Several general hypotheses have been proposed that explain the relationships between plant and herbivore species richness (Hawkins & Porter 2003; Haddad et al. 2009), with insect herbivore diversity often viewed as generally increasing in its relationship to higher plant species richness due to an increased resource diversity (Haddad et al. 2001, 2009). Although habitat associations with grasshoppers have been studied since the early 1900s (Vestal 1913), understanding patterns of species diversity remains a continuing challenge in grasshopper ecology (Torrusio et al. 2002; Joern 2005). Many studies have examined the relationships between grasshopper community composition and vegetation patterns in grassland ecosystems worldwide (Kemp et al. 1990; Fielding & Brusven 1993; Sanchez & de Wysiecki 1993; Torrusio et al. 2002; Joern 2005; Branson 2011), but the relationships between the Orthoptera and macrophytes in floodplain environments are scarcely known.

This study examines the spatiotemporal relationship between plant species diversity, hydrometric level and the diversity of Orthoptera in aquatic plant communities belonging to different floodplain lakes of the middle Paraná River. The primary objectives were to (1) determine the alpha diversity in two lakes with a different connectivity; (2) ascertain the species composition of the orthopterans associated to macrophytes and establish the dominant, accessory, or accidental species; (3) determine the beta diversity between the lakes with different connectivity to the main channel of the Paraná River.

MATERIAL AND METHODS

Study site. The floodplain of the Middle Paraná River is 600 km in length (Paoli et al. 2000), thereby providing a heterogeneous mosaic of aquatic environments.
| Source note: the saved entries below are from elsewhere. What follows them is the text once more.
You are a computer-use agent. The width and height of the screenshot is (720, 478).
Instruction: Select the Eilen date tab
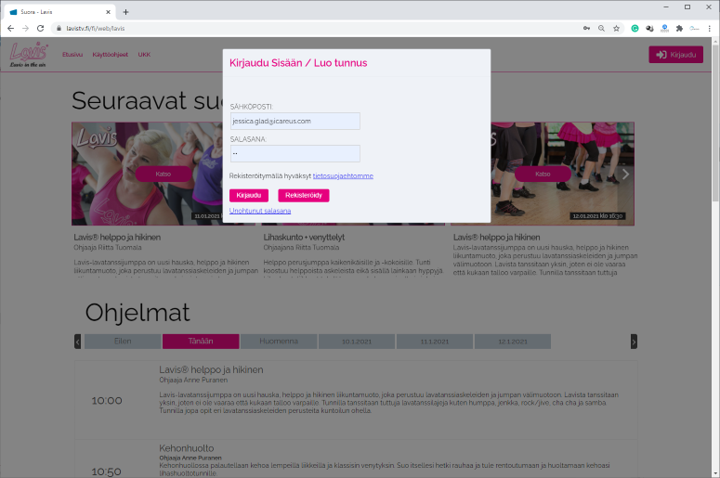tap(123, 341)
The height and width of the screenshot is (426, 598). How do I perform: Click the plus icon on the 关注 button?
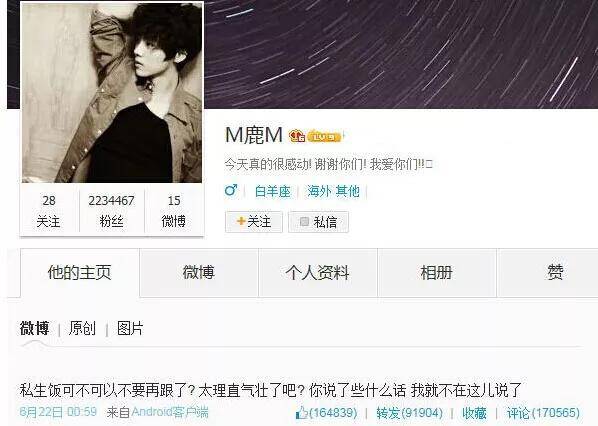coord(241,221)
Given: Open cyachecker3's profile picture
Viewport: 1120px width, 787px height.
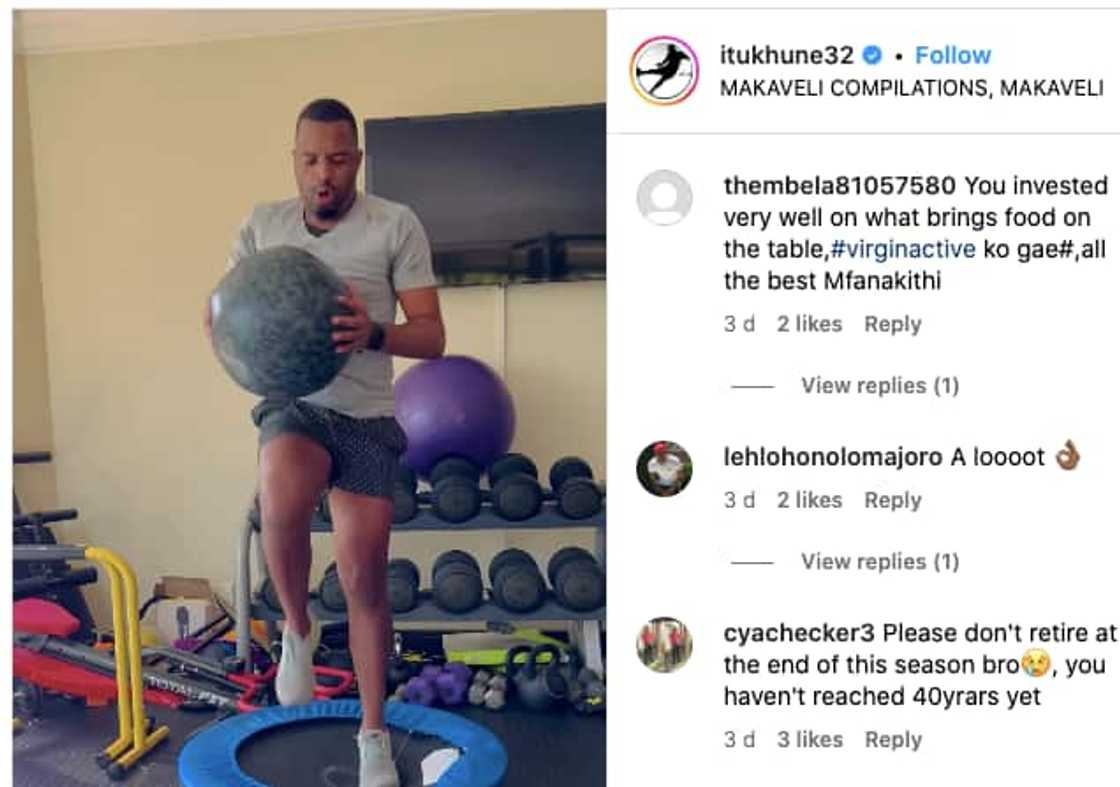Looking at the screenshot, I should pos(664,645).
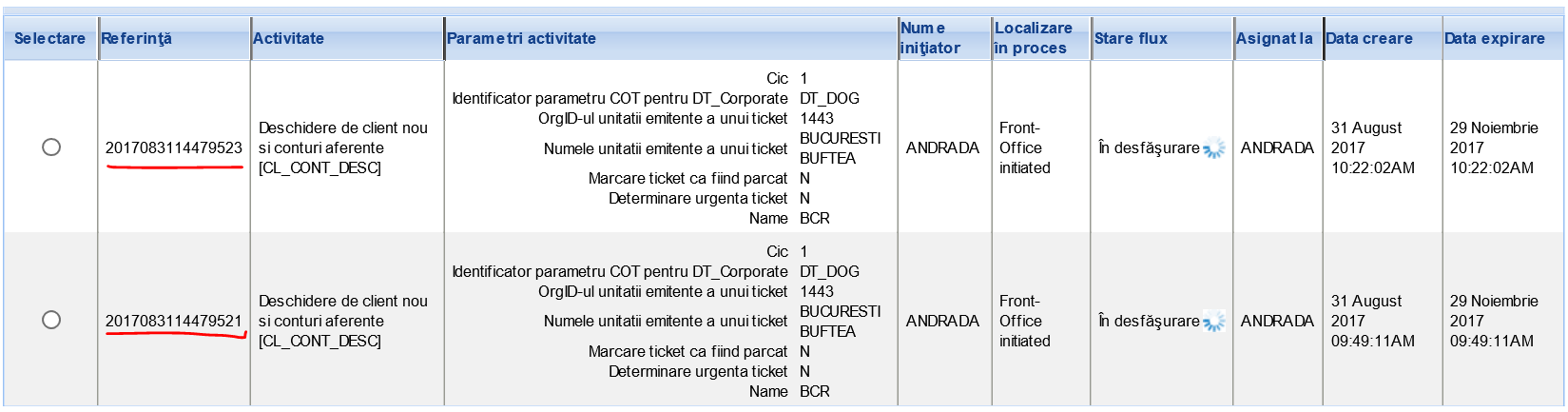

We selected lakes that differ in their degree of connectivity with the main channel, being lakes that were connected either permanently (LCPer) (31º38' 43.77"S; 60º34' 35.07"W) or temporarily to the Paraná River (LCTemp) (31º40' 14.40"S; 60º34' 44.43"W) (Fig. 1).


The vegetation of these floodplain lakes is directly associated with the hydrologic regime of the Paraná River, because the species richness varies according to the water level. The most important macrophytes in the Middle Paraná River are Eichhornia crassipes (Mart.) Solms., Paspalum repens (Elliott) Kunth, Salvinia sp. Seg., Pistia stratiotes L., Azolla sp. Lam., Ludwigia peploides (Kunth) P.H. Raven, Echinochloa sp. P. Beauv., and Polygonum sp. L. (Sabattini & Lallana 2007).

During the studied period, the hydrometric level of the Middle Paraná River presented a range of variation of 3.92 m. The lowest value (1.54 m) was recorded in September 2006, while the highest value (5.46 meters) was recorded in March 2007.

Data collection. The Orthoptera are usually not considered aquatic insects, but some of these species are linked to freshwater habitats mainly by a relation to an aquatic host plant. The orthopterans that cannot develop without aquatic plants, especially for egg laying and nymph development, are considered the primary inhabitants of freshwater biota (Amédégnato & Devriese 2008).

The grasshoppers were collected fortnightly in each of the floodplain lakes from April 2006 to May 2007. For each sampling moment, we had chosen similar days in relation to climatic conditions, avoiding the days with strong winds and rain, so that there would not be an underestimation of the results.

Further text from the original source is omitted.